> TASK GOAL:
Copy out the part of the rows that opens with the line containing "Click the warning icon beside 협력 횟수 24/24" and closes with the line containing "Click the Анна", including both of those lines.

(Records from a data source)
↓↓↓

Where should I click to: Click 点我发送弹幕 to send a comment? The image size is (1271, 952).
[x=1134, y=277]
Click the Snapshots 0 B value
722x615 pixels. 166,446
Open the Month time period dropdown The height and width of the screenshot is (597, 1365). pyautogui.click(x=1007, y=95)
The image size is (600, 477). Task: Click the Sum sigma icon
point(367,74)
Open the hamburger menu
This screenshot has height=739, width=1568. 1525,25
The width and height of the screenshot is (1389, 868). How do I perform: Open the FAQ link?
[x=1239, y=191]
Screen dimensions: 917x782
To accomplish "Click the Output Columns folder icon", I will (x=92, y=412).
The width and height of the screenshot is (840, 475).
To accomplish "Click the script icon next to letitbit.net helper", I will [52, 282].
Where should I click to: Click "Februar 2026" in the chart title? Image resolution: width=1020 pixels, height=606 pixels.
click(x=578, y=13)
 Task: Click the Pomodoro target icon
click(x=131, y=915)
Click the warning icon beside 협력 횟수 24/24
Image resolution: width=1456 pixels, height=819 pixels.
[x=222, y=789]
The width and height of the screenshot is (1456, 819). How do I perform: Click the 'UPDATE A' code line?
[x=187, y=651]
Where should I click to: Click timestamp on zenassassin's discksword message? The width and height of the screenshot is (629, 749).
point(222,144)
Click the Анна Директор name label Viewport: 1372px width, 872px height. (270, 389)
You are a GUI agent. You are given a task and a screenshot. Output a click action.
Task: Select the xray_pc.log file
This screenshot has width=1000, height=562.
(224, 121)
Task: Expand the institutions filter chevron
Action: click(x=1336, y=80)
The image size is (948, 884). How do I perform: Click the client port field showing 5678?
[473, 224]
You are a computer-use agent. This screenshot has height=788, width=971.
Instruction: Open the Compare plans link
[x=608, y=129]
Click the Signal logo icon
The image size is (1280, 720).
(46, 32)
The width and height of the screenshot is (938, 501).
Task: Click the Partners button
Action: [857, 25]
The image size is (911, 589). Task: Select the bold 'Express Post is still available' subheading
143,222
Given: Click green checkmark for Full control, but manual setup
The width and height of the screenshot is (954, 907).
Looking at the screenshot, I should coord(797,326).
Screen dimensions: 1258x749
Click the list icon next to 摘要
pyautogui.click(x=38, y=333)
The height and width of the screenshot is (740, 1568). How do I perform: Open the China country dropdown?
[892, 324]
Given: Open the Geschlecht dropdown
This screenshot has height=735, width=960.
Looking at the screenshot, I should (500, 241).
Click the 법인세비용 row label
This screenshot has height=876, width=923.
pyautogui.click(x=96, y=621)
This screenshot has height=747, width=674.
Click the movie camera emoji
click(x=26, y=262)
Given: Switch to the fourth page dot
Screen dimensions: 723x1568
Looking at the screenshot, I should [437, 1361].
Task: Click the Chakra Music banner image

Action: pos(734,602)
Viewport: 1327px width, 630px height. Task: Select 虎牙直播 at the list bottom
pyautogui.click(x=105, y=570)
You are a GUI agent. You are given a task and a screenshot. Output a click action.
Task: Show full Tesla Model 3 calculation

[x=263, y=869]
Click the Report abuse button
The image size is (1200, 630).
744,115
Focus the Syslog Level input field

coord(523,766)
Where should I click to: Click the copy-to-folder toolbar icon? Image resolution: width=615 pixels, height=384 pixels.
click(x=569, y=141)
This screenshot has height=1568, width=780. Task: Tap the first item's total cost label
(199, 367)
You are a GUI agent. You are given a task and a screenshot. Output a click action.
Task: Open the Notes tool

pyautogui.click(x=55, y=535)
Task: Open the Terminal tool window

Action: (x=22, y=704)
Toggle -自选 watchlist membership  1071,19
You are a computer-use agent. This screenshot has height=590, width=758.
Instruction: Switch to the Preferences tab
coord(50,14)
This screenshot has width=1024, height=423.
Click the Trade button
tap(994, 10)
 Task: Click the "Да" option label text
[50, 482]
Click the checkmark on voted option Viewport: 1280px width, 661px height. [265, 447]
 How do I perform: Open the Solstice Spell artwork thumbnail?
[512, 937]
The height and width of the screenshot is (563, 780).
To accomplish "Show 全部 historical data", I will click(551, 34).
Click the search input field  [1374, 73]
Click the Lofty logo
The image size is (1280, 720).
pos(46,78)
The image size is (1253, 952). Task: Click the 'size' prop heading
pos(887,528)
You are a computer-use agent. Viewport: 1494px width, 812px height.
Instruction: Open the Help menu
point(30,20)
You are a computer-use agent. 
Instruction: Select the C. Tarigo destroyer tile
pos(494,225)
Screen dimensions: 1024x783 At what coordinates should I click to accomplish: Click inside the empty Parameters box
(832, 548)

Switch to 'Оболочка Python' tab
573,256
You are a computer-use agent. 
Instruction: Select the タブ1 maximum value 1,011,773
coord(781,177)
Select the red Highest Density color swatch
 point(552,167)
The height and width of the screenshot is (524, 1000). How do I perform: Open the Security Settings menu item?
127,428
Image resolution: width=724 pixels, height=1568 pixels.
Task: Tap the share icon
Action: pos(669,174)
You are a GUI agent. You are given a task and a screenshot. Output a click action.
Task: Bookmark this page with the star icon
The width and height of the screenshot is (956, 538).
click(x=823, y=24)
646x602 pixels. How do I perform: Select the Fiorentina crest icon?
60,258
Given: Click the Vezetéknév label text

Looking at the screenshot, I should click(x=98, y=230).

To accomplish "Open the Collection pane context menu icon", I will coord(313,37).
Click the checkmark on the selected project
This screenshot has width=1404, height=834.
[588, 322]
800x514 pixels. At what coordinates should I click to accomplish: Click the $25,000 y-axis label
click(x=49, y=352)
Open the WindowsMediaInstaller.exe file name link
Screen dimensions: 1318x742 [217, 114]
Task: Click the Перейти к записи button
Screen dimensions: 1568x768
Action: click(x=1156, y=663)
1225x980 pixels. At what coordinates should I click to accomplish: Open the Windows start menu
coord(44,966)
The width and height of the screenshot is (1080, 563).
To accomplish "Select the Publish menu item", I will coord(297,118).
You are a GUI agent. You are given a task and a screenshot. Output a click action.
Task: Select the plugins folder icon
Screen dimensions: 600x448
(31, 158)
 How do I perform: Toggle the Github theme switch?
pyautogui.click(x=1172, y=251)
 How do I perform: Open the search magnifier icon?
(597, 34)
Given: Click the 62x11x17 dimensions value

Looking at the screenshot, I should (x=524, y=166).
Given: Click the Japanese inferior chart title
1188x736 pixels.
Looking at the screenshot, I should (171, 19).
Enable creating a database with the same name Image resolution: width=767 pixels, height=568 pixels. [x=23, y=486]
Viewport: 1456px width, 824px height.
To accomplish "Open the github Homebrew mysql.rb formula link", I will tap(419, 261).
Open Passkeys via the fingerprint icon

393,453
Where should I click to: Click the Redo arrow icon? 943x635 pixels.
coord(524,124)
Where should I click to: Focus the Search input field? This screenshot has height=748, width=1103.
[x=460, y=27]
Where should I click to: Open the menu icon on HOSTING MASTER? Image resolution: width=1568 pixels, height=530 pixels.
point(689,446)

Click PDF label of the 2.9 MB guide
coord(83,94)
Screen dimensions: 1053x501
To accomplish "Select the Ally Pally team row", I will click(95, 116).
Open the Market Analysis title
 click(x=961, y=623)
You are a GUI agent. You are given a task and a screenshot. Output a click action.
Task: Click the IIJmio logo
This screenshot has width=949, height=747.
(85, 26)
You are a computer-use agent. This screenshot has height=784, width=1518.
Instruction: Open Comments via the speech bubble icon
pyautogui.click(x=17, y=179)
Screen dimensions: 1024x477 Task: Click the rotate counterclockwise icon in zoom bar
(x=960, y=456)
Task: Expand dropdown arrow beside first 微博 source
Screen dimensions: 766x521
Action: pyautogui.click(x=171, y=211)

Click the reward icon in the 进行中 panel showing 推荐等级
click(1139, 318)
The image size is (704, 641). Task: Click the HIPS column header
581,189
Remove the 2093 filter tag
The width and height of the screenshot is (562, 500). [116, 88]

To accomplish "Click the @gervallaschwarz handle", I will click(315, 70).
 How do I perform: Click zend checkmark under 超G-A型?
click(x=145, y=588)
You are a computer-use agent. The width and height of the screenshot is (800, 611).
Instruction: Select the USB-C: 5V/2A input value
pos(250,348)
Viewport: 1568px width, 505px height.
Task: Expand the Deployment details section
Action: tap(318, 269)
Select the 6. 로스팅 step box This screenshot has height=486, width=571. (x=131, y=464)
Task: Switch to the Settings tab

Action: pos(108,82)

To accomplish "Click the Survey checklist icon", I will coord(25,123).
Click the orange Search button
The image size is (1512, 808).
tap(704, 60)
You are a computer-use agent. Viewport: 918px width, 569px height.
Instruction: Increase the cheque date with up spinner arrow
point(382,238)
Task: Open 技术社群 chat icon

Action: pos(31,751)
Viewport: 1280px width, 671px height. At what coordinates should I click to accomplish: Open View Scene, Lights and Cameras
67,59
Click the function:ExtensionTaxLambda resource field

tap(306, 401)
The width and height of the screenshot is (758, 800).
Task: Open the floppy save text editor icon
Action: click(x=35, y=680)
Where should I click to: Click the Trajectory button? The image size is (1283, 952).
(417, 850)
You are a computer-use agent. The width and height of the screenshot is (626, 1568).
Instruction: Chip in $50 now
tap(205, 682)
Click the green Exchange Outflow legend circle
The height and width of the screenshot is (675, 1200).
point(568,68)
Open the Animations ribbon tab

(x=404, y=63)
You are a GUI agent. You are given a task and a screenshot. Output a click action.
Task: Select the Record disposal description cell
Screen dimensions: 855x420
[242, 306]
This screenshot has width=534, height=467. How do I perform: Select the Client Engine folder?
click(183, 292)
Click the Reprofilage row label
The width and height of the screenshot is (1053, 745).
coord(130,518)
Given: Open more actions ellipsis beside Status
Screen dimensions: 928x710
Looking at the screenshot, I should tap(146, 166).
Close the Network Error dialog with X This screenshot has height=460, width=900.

↑↑↑

> FINISHED EXERCISE:
Click the warning icon beside 협력 횟수 24/24
Image resolution: width=1456 pixels, height=819 pixels.
[x=222, y=789]
The width and height of the screenshot is (1456, 819). How do I perform: Click the 'UPDATE A' code line?
[x=187, y=651]
Where should I click to: Click timestamp on zenassassin's discksword message? The width and height of the screenshot is (629, 749).
point(222,144)
Click the Анна Директор name label Viewport: 1372px width, 872px height. (270, 389)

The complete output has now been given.